How to cite this article:
Deodhar KK, Gupta S, Karimundackal G, Tongaonkar H B. CDX2 positivity in metastatic endometrial carcinoma to the lung: A diagnostic pitfall. Indian J Pathol Microbiol 2011;54:858-60

How to cite this URL:
Deodhar KK, Gupta S, Karimundackal G, Tongaonkar H B. CDX2 positivity in metastatic endometrial carcinoma to the lung: A diagnostic pitfall. Indian J Pathol Microbiol [serial online] 2011 [cited 2019 Jun 19];54:858-60. Available from: http://www.ijpmonline.org/text.asp?2011/54/4/858/91535


Sir,

CDX2 is a homeobox gene that plays a critical role in the development of the intestines. It has now firmly established itself as a marker of intestinal carcinoma when dealing with a clinical situation of metastatic adenocarcinoma of unknown origin. We, herein, report a case with a unique clinical history where CDX2 positivity is seen in metastatic endometrial adenocarcinoma to the lung, thus drawing our attention to a diagnostic pitfall.

A 59 yearold lady, diagnosed case of FIGO grade I endometrial adenocarcinoma, underwent left nephrectomy for metastasis, after nearly 4 years and was then referred to our hospital. About 2 years prior to nephrectomy, she had had pelvic recurrence for which radiotherapy was given. Positron emission tomography (PET) scan showed active disease in left lower lung and metastasis in right lung. She took five cycles of chemotherapy (Paclitaxel, Carboplatin) and showed good clinical and radiological response. After 1.5 years of follow-up, the lung tumor showed exaggeration and she took further four cycles of chemotherapy (Gemcitabine, Carboplatin). Subsequent bronchoscopic biopsy was taken and is currently described. On histology, it showed endometrioid adenocarcinoma with squamous differentiation [Figure 1]a-c.
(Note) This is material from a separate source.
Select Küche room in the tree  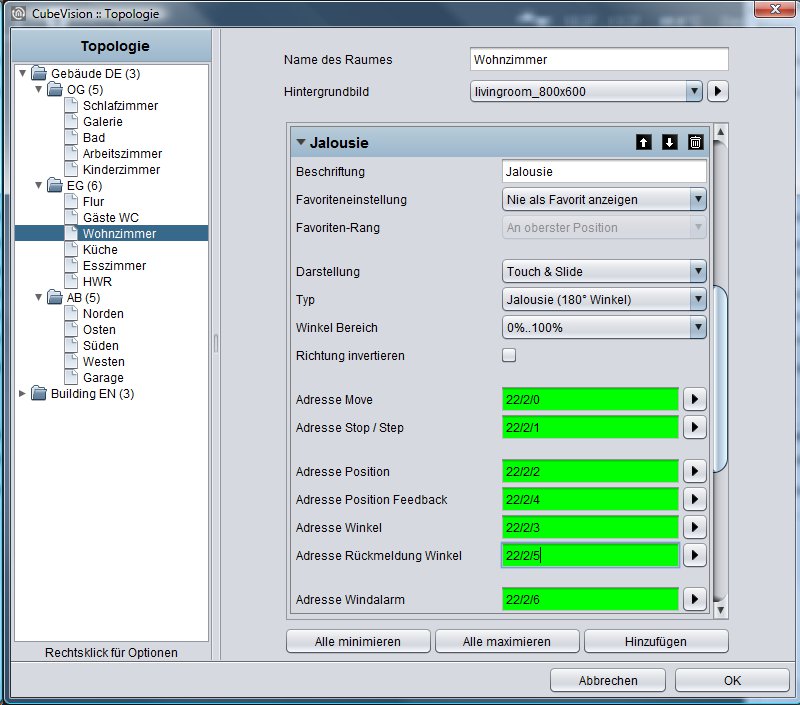[100, 249]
On IHC, the tumor cells were positive for CK7, ER [[Figure 2]a and c respectively] and were negative for CK20 [Figure 2]b, TTF1, CD 10 and WT1. Staining for β-catenin was equivocal. Focal positive staining for CDX2 was also seen [Figure 2]d. However, despite this finding, based on morphology, CK20 negativity and CK 7 positive staining, a diagnosis of metastatic endometrioid adenocarcinoma to the lung was made. She has been prescribed further chemotherapy.
Figure 1a: Bronchial biopsy with normal bronchial epithelium at one end (H and E, ×40)
Figure 1b: Tumor (endometrioid adenocarcinoma) with squamous differentiation (H and E, ×100)
Figure 1c: Tumor (endometrioid adenocarcinoma) with squamous differentiation (H and E, ×200)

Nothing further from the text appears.